In the passage about Arsenal's big chances, update everything from "Arsenal only created" down to "about an hour.", putting "FBref" in place of "Understat".

Quoted passage:
========================================

Similarly, if I score a penalty. Technically there’s no key pass in penalty shots, so penalties are never created. If we are trying to be logical about all this, it makes sense.

Arsenal only created 37 big chances but if we count all their penalties and the rather prolific ability to get rebound shots or shots off loose balls, Arsenal had about 80 big chances last season. I say “about” because I had to hand count them by looking at shot maps on Understat, a task that took me about an hour.

80 big chances total ain’t bad. It’s somewhere in the top 5. I say “somewhere” because I didn’t look at every other team’s total number of big chances because I didn’t happen to have 20 hours lying around that I wanted to spend on this nonsense. But I do know that Liverpool led the League in big chances created with 97, Man City were 2nd with 87, Spurs were 3rd with 84, Chelsea were 4th with 72 (and they had 9 pens so that’s at least 81), and Man U were 5th with 66. So, if I were to make an educated guess (based on the fact that we were 5th in xG!) I’d say that Arsenal were probably 5th in total number of big chances.

That said, if I want to know how good a team is at creating chances then I would want to know how well they directly create those chances. Penalties aren’t directly created – there is no causation between time in the penalty box and penalties won – they are won by the faulty actions of your opponent (in theory). Similarly, with the rebound shots. It’s fantastic to have a player like Eddie who gets into those positions – a fox in the box – but it’s not a reliable method of scoring goals.

Teams who can directly create their own big chances seem to me to have more control over matches, and a better chance of winning games. This is a perfectly logical fact about football: it’s a low scoring game, so the more control you have over big chances that you create and that you allow, the more likely you are to have the game go your way. I think that all coaches know this (either explicitly or inherently). And I think that because they always talk about how important it is to create these chances. In fact Mourinho’s entire coaching philosophy is down to this one type of stat: he wants his teams to play deep and not make mistakes because that limits his exposure, and he wants to hit on the counter because that maximizes his shot efficiency. Guardiola is interested in the same thing but with a different method: they control possession and tactically foul on counters to limit exposure, and try to create big chances through clever ball movement, overloads, and getting players and ball into the best places to score.

========================================

Information given:
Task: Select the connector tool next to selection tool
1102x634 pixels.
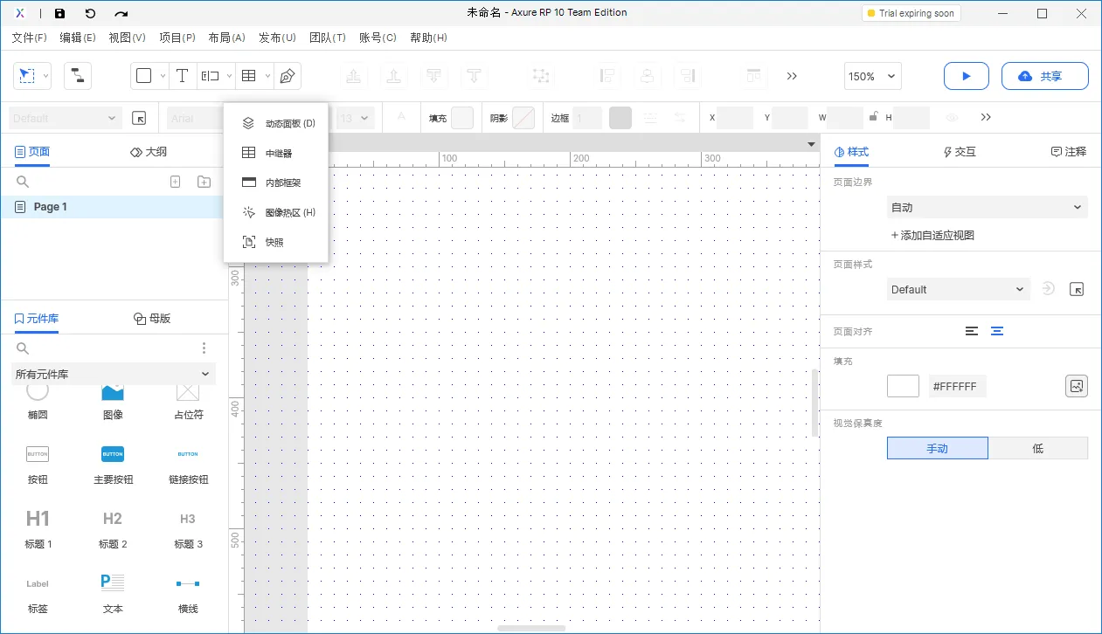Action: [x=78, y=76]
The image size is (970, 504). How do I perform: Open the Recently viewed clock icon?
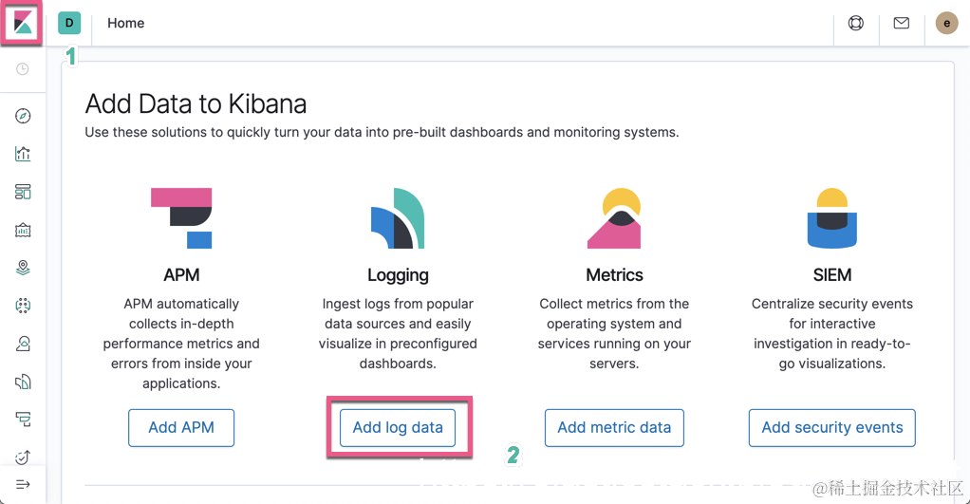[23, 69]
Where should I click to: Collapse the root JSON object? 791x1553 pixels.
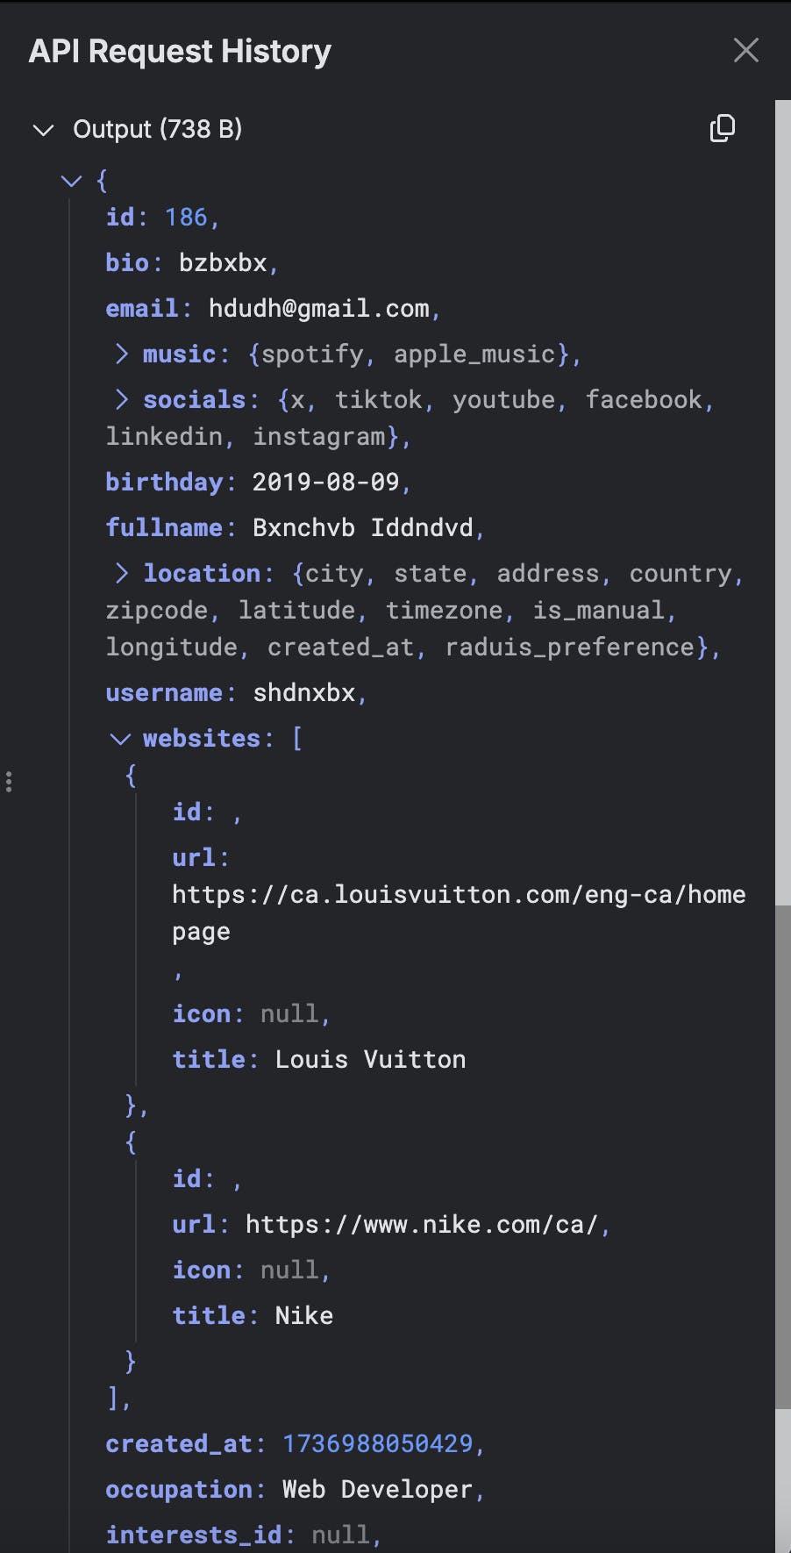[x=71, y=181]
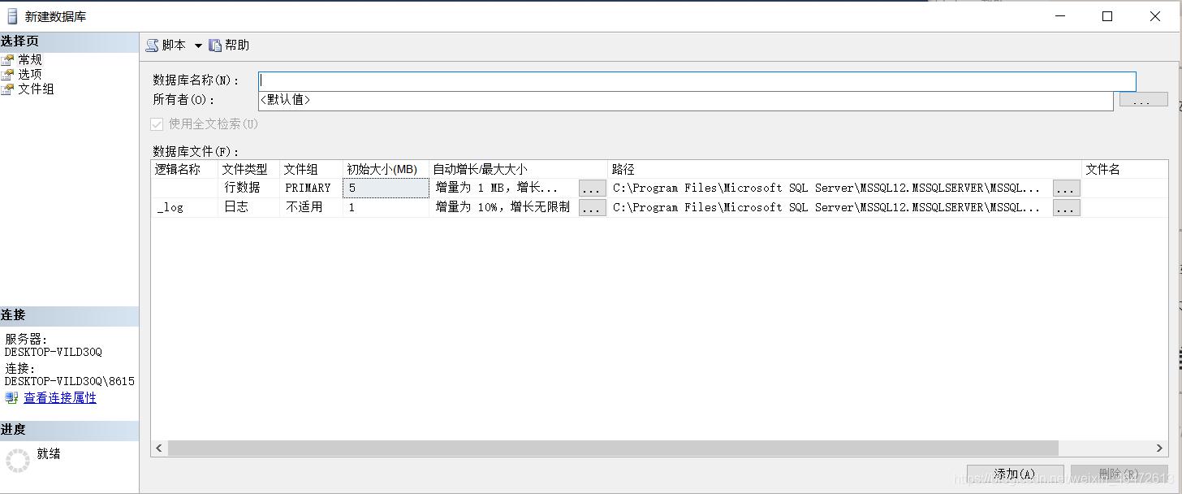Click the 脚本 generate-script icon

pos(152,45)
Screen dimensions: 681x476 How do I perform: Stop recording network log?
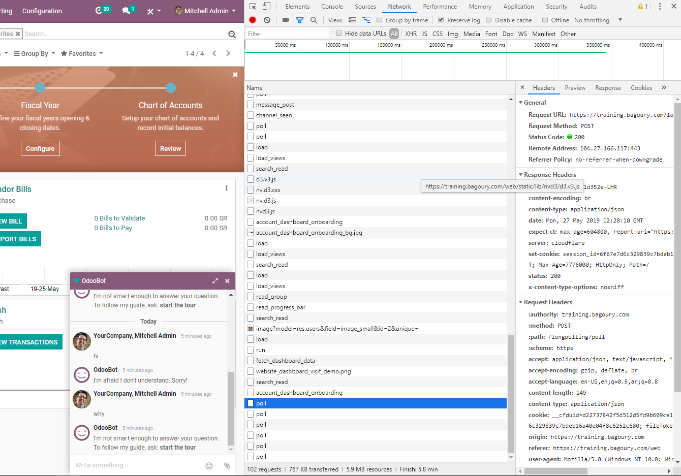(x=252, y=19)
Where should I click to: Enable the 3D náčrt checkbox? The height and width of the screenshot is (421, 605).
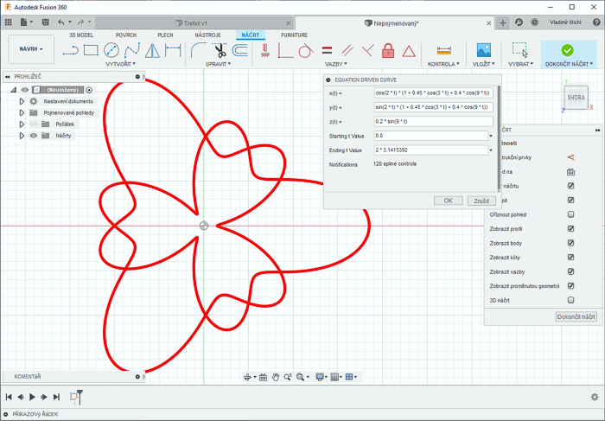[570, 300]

========================================

Answer section:
Arsenal only created 37 big chances but if we count all their penalties and the rather prolific ability to get rebound shots or shots off loose balls, Arsenal had about 80 big chances last season. I say “about” because I had to hand count them by looking at shot maps on FBref, a task that took me about an hour.